15 % de hausse. Ces mouvements sont intervenus dans une conjoncture économique favorable, qui aurait permis aux transporteurs routiers français d'obtenir en moyenne 15 % de hausses de tarifs sur l'année, comme le relève Jean-Michel Mousset, Transporteur de l'Année 2000. Ce dernier fonde son estimation sur une augmentation des prix transport de 6 % constatée par le Service Economique et Statistique du ministère des Transports pour le premier semestre. Le marché français du transport routier de marchandises aurait-il atteint la maturité ? Toujours est-il que les entreprises ont ainsi compensé la hausse de charges sociales consécutives à la mise en oeuvre de la réduction du temps de travail.
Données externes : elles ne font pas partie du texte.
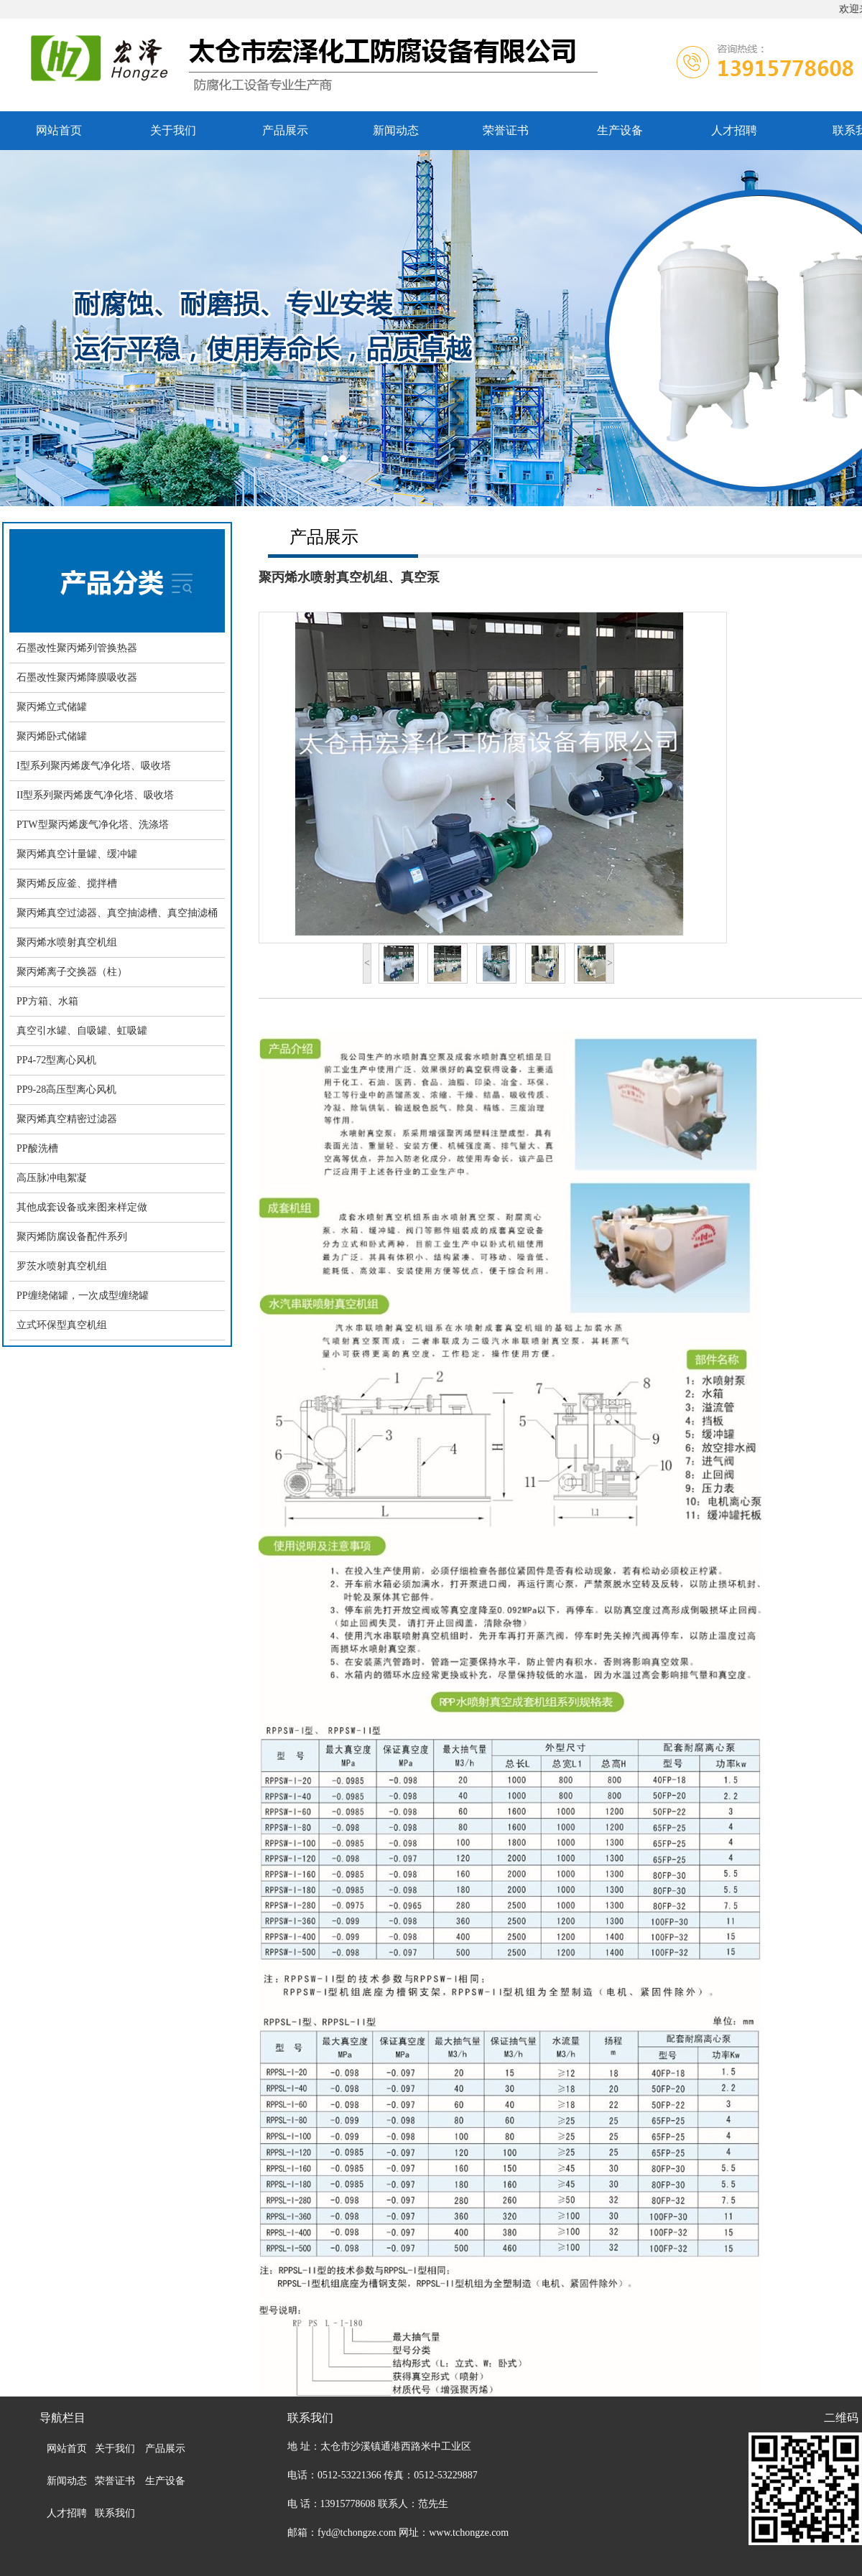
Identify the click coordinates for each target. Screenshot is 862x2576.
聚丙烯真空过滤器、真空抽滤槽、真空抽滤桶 (117, 912)
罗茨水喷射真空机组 (62, 1266)
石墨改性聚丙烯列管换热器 (77, 648)
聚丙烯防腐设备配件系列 (72, 1236)
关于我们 (173, 130)
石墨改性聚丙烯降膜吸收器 (77, 677)
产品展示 (285, 130)
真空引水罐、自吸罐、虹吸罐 (82, 1030)
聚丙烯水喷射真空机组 (67, 942)
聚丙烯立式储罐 (52, 706)
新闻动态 (396, 130)
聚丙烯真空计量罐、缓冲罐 (77, 854)
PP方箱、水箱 (47, 1001)
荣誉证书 (506, 130)
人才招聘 (734, 130)
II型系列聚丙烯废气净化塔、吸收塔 (95, 795)
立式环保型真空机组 (62, 1325)
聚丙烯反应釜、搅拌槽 (67, 883)
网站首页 (59, 130)
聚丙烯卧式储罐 (52, 736)
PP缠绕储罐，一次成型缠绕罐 (83, 1295)
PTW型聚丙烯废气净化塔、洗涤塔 (93, 824)
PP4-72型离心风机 (56, 1060)
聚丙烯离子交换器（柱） (72, 971)
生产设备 (620, 130)
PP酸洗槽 (37, 1148)
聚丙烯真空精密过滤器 (67, 1119)
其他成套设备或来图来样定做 (82, 1207)
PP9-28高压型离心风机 (66, 1089)
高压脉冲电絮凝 (52, 1177)
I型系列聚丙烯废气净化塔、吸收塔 (94, 765)
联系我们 (115, 2513)
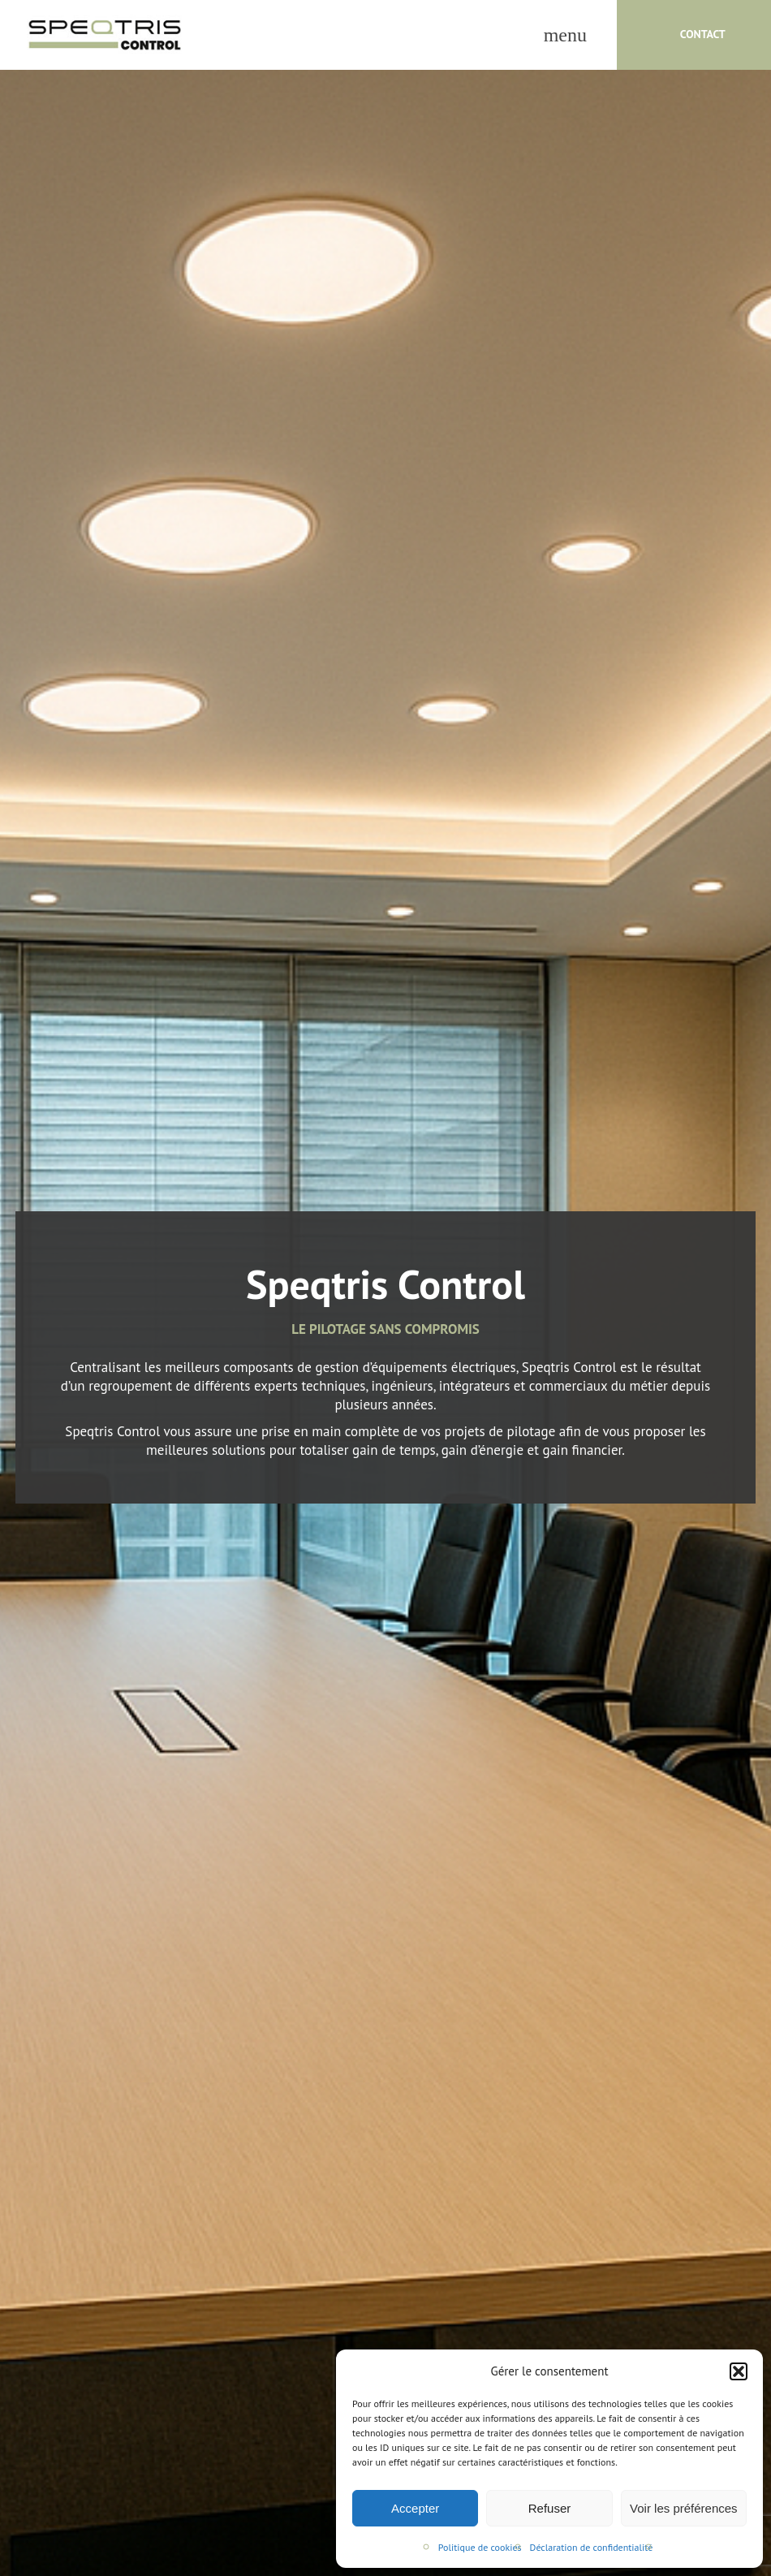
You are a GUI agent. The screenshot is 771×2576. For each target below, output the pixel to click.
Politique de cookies (480, 2547)
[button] (738, 2371)
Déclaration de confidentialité (591, 2547)
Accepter (415, 2508)
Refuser (549, 2508)
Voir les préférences (684, 2508)
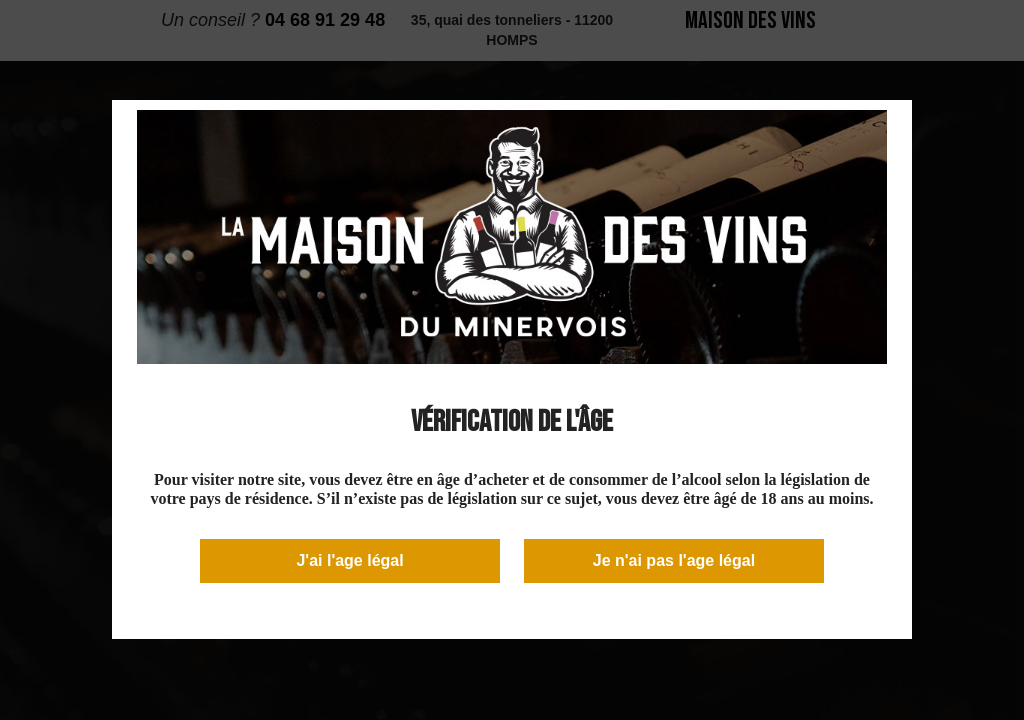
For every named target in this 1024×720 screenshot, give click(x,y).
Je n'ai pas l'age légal (674, 560)
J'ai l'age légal (349, 560)
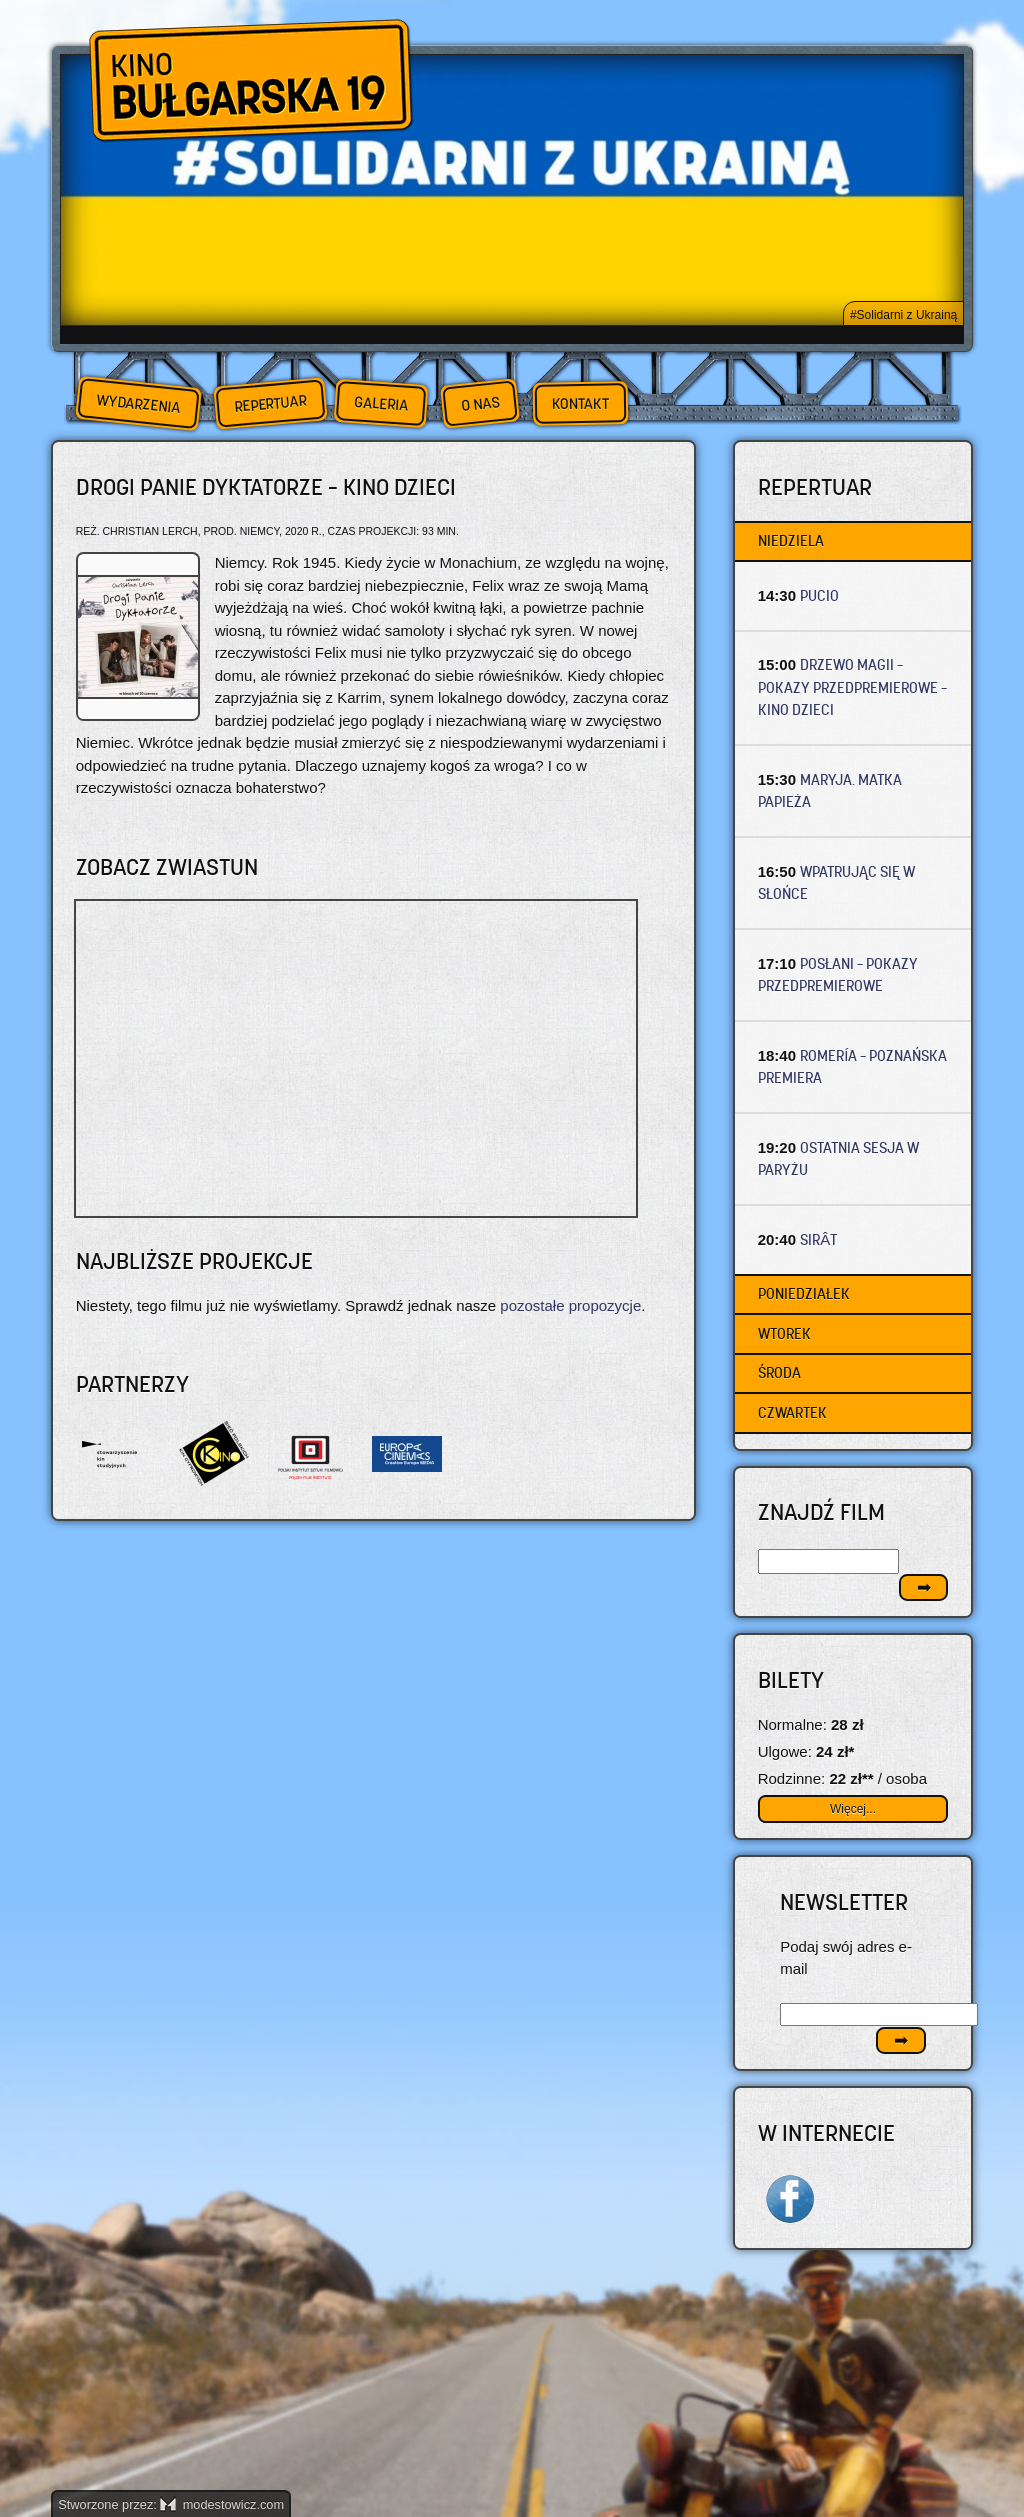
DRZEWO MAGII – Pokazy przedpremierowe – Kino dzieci (852, 687)
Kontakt (580, 404)
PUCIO (819, 595)
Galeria (380, 403)
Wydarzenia (138, 404)
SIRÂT (818, 1239)
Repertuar (270, 403)
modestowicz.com (222, 2504)
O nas (480, 403)
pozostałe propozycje (570, 1305)
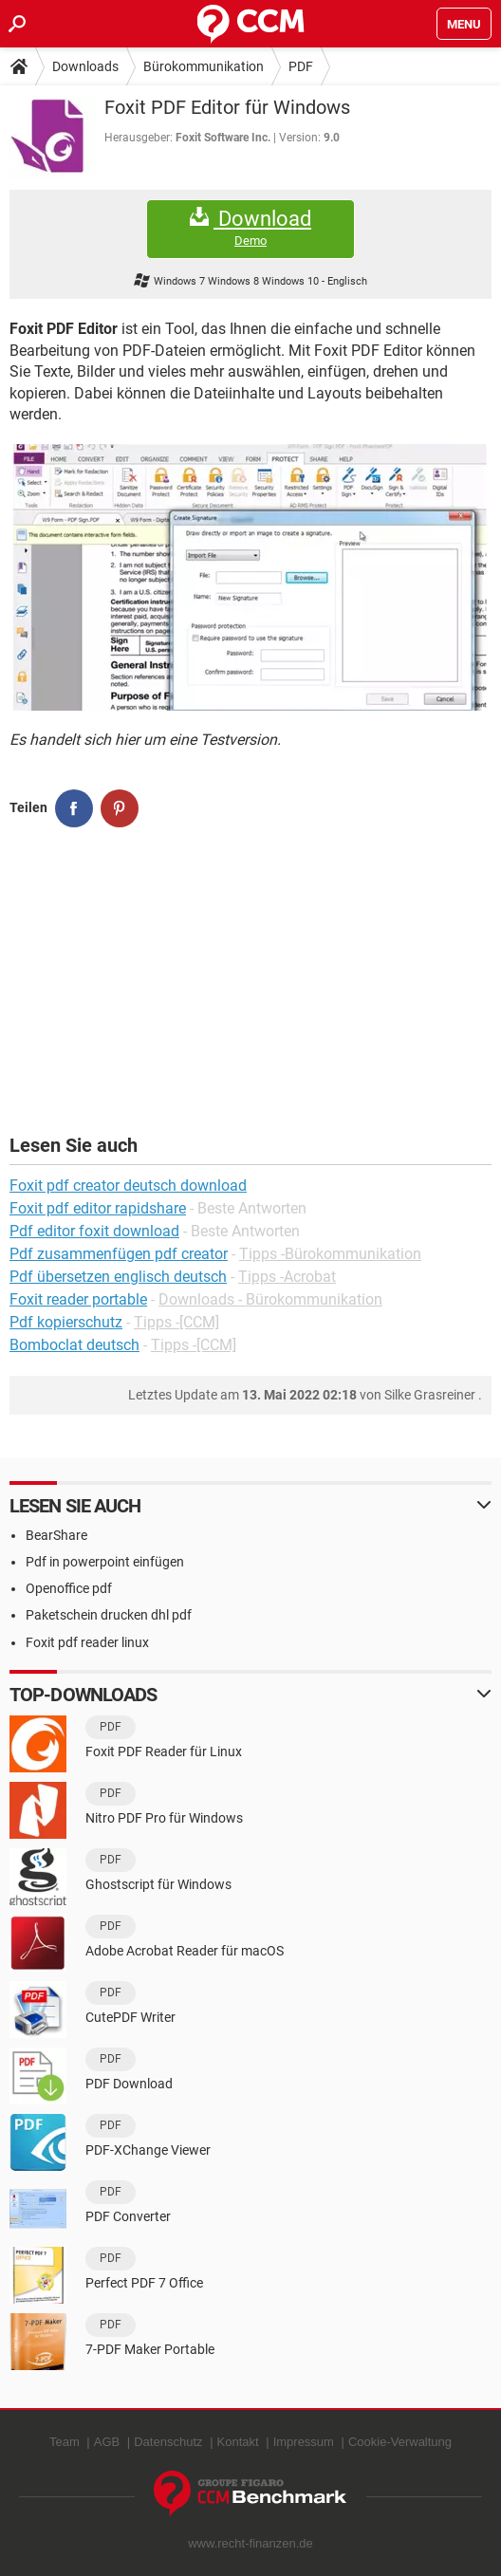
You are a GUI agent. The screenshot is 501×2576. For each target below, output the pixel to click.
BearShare (56, 1535)
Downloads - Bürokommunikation (270, 1299)
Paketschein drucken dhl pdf (109, 1614)
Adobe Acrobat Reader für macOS (184, 1950)
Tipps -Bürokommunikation (330, 1254)
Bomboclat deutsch (74, 1345)
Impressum (303, 2442)
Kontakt (238, 2442)
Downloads (85, 66)
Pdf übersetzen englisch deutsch (118, 1277)
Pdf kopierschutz (65, 1322)
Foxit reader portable (78, 1299)
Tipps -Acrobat (287, 1277)
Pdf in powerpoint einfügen (105, 1561)
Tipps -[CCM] (176, 1322)
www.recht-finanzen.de (250, 2543)
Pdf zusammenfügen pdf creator (118, 1254)
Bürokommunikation (203, 66)
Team (64, 2442)
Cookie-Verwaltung (400, 2442)
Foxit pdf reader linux (87, 1642)
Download (250, 228)
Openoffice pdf (69, 1588)
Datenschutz (168, 2442)
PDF (300, 66)
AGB (107, 2442)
Une législation nationale quelque peu « assouplie » en 2000 pour les transporteurs sur les normes de temps de travail légales, l'octroi de repos compensateurs et le bénéfice des aides gouvernementales. Pas d'avancée en revanche côté classification des conducteurs : les discussions entre partenaires sociaux sont restées bloquées autour de la prise en compte des temps de chargement/déchargement. Côté patronal, Daniel Chevallier a succédé à Jean-Louis Amato à la présidence de l'Unostra, qui reste isolée, comme la FNTR et TLF. Loin de se rapprocher, les organisations professionnelles ont même accentué leurs divisions en 2000.
Au sein de la FNTR, une scission a donné naissance à l'OTRE (Organisation des Transporteurs Routiers Européens). Côté conducteurs, la pénurie s'est aggravée sur le marché de l'emploi. A l'origine de ce phénomène : l'image de la profession dans l'opinion publique, le recul du chômage, les carences du système de formation et... les salaires. Au 1er juillet, le minimum mensuel garanti pour un conducteur grand routier au coefficient 150 M a été fixé à 10 202 francs brut pour 200 heures de travail. Pour mieux garder ou séduire leur personnel roulant, les transporteurs ont joué plus que jamais la carte du matériel. Leur demande rencontre une offre de poids lourds toujours plus confortables et moins polluants. Parmi les constructeurs, Renault VI en a fait la démonstration cette année en dévoilant une gamme de moteurs conformes aux normes de dépollution Euro 3. Par ailleurs, l'entreprise française semble avoir renoncé au rachat de Nissan Diesel. C'est qu'elle est elle-même tombée sous le contrôle du suédois Volvo Trucks, qui n'a pas pu s'offrir son compatriote et confrère Scania, pour cause de veto européen.
En prenant une part significative du capital de Mitsubishi, DaimlerChrysler a remis sérieusement en cause les accords qui liaient le constructeur japonais à Volvo. Dans sa gamme, Mercedes a essentiellement travaillé sur l'utilitaire léger Sprinter, redessiné et remotorisé au printemps. En même temps, Ford a lancé la commercialisation de son nouveau Transit. Parmi les gammes lourdes, Iveco a attendu l'automne pour lancer la version 13 litres du moteur Cursor, dont la diffusion reste limitée aux véhicules de travaux publics. Et Mercedes a retardé la commercialisation sur ses modèles Atego ou Actros de son six cylindres en ligne d'origine brésilienne, l'OM 906.